## YOUR TASK
Give back an exact copy of the lines in the records below, from the line that has "Switch to 扬声器检测 speaker test" through the line that has "The width and height of the screenshot is (654, 644).", and nothing besides.

## DATA RECORDS
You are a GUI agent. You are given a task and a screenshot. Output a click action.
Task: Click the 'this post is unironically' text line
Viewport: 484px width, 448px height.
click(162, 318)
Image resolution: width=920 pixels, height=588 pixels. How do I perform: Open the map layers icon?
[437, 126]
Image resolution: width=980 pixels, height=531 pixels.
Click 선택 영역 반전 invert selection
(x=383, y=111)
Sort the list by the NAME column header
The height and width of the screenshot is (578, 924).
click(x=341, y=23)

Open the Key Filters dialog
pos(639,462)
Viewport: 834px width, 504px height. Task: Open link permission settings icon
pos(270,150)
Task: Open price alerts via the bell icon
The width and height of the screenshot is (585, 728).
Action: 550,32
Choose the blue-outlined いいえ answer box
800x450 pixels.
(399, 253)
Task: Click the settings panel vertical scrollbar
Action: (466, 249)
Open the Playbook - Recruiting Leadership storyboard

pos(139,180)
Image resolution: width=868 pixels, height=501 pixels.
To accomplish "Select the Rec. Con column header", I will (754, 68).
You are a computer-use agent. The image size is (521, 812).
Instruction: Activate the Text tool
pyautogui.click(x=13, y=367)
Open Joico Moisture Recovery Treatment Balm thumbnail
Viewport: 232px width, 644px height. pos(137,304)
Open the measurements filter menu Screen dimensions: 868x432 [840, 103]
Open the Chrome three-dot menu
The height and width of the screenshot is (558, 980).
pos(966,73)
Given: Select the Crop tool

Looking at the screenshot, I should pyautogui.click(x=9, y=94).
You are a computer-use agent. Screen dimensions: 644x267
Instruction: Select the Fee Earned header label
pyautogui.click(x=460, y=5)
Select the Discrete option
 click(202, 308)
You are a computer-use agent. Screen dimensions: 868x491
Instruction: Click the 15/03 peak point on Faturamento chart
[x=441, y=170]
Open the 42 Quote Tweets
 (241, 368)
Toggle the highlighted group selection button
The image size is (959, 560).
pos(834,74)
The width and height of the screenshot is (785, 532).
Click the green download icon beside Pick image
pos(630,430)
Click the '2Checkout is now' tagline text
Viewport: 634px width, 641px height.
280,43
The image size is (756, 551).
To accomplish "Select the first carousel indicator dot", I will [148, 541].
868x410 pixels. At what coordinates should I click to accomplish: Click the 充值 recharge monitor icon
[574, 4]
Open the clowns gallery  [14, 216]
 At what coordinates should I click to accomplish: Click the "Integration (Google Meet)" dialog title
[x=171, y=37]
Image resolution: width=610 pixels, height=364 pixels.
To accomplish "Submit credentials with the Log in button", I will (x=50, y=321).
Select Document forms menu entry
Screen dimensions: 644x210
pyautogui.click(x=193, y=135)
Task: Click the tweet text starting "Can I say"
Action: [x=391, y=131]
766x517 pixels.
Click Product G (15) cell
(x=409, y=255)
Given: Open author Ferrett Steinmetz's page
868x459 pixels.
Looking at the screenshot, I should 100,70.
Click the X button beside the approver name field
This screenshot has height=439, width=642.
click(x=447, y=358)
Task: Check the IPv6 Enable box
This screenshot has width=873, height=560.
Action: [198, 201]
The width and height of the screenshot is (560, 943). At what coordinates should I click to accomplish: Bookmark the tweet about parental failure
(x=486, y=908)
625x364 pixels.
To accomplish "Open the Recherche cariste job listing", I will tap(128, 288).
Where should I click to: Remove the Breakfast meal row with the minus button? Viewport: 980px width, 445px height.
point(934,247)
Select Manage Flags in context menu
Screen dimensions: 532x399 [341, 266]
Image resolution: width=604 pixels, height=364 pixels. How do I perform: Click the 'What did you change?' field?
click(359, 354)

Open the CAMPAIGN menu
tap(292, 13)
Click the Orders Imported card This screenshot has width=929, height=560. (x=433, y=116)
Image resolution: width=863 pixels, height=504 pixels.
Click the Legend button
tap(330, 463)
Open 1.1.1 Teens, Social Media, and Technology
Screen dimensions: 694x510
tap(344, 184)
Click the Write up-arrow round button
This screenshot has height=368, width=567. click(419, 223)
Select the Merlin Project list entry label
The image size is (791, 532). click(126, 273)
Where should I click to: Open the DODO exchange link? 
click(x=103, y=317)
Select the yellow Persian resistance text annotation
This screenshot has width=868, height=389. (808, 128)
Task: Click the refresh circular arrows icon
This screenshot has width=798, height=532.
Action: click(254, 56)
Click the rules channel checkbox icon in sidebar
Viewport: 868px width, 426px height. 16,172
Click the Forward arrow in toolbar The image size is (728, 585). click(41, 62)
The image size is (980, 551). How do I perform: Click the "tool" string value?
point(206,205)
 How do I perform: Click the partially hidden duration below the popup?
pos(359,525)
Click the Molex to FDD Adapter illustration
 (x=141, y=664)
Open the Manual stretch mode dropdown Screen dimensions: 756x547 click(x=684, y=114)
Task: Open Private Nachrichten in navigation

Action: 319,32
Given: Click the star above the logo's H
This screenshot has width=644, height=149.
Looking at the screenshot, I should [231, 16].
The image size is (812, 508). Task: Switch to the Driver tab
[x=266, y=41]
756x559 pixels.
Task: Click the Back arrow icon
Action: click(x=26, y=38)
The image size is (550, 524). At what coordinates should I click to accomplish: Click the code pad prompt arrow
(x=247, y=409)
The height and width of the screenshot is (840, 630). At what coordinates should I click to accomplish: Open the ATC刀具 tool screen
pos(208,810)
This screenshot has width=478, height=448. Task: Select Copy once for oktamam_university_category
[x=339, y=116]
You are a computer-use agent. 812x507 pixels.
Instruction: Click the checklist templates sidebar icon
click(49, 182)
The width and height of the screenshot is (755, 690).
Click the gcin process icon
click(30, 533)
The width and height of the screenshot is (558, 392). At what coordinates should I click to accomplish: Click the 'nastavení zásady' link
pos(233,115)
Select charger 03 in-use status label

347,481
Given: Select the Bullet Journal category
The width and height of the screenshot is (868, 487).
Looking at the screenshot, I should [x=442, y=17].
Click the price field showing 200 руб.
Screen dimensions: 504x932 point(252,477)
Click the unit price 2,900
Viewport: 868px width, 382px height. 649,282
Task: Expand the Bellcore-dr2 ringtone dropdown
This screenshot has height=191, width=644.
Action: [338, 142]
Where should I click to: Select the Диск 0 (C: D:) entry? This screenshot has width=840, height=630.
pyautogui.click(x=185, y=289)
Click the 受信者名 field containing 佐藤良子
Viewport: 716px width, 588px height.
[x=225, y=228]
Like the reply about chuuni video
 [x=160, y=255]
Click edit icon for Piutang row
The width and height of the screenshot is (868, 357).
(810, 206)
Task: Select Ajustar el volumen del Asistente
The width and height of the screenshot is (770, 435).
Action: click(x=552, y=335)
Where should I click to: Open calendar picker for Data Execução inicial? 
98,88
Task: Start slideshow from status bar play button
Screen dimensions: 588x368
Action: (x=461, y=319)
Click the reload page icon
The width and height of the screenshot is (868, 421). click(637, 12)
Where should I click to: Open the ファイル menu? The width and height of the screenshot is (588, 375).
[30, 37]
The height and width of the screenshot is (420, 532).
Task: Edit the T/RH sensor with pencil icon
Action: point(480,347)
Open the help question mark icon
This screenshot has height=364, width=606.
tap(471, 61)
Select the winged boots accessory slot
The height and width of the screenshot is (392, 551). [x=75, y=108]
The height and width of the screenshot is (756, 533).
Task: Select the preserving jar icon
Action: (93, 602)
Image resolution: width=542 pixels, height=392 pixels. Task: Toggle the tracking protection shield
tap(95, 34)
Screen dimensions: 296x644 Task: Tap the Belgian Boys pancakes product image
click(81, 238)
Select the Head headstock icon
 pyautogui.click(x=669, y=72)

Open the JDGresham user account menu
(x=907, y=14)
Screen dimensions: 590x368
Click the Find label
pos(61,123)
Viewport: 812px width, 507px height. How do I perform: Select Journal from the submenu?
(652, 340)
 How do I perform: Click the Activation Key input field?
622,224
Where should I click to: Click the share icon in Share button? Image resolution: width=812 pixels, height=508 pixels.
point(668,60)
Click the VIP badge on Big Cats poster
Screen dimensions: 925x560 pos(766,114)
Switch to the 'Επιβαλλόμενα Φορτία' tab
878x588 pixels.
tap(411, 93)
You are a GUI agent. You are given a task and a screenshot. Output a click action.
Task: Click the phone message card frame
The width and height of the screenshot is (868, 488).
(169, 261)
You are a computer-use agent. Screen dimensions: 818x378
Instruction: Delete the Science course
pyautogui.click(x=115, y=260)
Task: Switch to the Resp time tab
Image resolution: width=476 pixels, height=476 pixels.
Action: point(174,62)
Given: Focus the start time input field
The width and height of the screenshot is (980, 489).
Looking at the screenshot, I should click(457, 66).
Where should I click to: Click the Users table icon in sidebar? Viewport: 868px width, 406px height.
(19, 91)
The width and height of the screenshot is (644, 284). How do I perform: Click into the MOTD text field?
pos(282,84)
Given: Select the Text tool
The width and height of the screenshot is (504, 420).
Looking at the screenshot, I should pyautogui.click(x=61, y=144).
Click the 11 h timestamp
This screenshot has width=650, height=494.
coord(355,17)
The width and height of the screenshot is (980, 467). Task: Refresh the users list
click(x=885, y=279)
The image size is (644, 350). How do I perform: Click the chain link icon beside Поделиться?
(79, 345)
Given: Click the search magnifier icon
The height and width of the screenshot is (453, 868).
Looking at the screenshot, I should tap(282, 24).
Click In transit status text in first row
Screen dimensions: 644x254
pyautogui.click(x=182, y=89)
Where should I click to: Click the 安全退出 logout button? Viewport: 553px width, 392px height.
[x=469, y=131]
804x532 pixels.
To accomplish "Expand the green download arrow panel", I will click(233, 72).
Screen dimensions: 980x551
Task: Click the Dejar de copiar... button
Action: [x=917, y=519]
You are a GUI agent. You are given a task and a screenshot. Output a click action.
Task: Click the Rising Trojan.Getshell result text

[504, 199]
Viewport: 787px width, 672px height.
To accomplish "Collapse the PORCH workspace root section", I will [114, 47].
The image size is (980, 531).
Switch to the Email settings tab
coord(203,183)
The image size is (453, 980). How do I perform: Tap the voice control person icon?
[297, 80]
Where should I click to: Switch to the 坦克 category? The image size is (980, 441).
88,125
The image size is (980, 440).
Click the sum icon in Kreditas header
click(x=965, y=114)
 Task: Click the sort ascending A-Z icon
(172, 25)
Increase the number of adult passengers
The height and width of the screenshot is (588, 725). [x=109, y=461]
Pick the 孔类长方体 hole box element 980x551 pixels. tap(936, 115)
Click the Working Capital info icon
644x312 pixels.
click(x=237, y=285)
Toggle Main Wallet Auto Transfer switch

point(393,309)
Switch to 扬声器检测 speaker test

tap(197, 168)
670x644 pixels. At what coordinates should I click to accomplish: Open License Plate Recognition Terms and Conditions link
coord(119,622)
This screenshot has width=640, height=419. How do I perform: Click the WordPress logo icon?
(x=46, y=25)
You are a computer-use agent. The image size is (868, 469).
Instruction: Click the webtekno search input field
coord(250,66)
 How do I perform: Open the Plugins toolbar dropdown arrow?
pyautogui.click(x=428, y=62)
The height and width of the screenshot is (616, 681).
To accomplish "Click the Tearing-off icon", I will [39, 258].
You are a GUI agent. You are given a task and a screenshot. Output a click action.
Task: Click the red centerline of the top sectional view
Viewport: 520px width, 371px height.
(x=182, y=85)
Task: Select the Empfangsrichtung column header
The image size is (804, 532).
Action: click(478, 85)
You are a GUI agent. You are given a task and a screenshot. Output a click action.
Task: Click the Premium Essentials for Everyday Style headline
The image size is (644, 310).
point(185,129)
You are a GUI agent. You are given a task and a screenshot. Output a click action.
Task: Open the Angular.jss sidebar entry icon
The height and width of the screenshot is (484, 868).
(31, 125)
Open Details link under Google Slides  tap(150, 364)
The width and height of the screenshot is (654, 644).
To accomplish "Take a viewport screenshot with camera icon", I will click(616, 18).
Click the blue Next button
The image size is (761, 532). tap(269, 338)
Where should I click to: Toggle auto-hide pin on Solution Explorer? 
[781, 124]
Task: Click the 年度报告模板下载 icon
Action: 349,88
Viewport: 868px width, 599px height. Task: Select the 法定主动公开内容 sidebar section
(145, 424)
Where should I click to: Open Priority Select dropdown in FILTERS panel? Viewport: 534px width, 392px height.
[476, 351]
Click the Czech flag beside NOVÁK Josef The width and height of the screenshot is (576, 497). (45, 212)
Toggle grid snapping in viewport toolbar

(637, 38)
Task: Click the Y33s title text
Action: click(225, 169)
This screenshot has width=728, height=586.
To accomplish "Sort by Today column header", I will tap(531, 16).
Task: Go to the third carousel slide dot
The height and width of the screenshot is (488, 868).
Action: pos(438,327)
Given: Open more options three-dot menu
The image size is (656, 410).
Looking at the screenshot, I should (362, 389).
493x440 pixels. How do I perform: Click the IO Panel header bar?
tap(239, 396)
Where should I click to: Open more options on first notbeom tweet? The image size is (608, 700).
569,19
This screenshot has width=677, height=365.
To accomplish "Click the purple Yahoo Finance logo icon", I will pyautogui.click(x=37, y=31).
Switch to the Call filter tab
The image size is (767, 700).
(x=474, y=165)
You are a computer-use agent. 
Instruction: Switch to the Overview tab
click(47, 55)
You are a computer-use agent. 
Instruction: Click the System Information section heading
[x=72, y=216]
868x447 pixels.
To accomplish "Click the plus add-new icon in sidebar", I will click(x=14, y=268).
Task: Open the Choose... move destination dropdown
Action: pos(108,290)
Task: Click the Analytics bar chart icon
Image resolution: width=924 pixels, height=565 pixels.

## ANSWER BOX
Switch to 扬声器检测 speaker test

tap(197, 168)
670x644 pixels. At what coordinates should I click to accomplish: Open License Plate Recognition Terms and Conditions link
coord(119,622)
This screenshot has width=640, height=419. How do I perform: Click the WordPress logo icon?
(x=46, y=25)
You are a computer-use agent. The image size is (868, 469).
Instruction: Click the webtekno search input field
coord(250,66)
 How do I perform: Open the Plugins toolbar dropdown arrow?
pyautogui.click(x=428, y=62)
The height and width of the screenshot is (616, 681).
To accomplish "Click the Tearing-off icon", I will [39, 258].
You are a GUI agent. You are given a task and a screenshot. Output a click action.
Task: Click the red centerline of the top sectional view
Viewport: 520px width, 371px height.
(x=182, y=85)
Task: Select the Empfangsrichtung column header
The image size is (804, 532).
Action: click(478, 85)
You are a GUI agent. You are given a task and a screenshot. Output a click action.
Task: Click the Premium Essentials for Everyday Style headline
The image size is (644, 310).
point(185,129)
You are a GUI agent. You are given a task and a screenshot. Output a click action.
Task: Open the Angular.jss sidebar entry icon
The height and width of the screenshot is (484, 868).
(31, 125)
Open Details link under Google Slides  tap(150, 364)
The width and height of the screenshot is (654, 644).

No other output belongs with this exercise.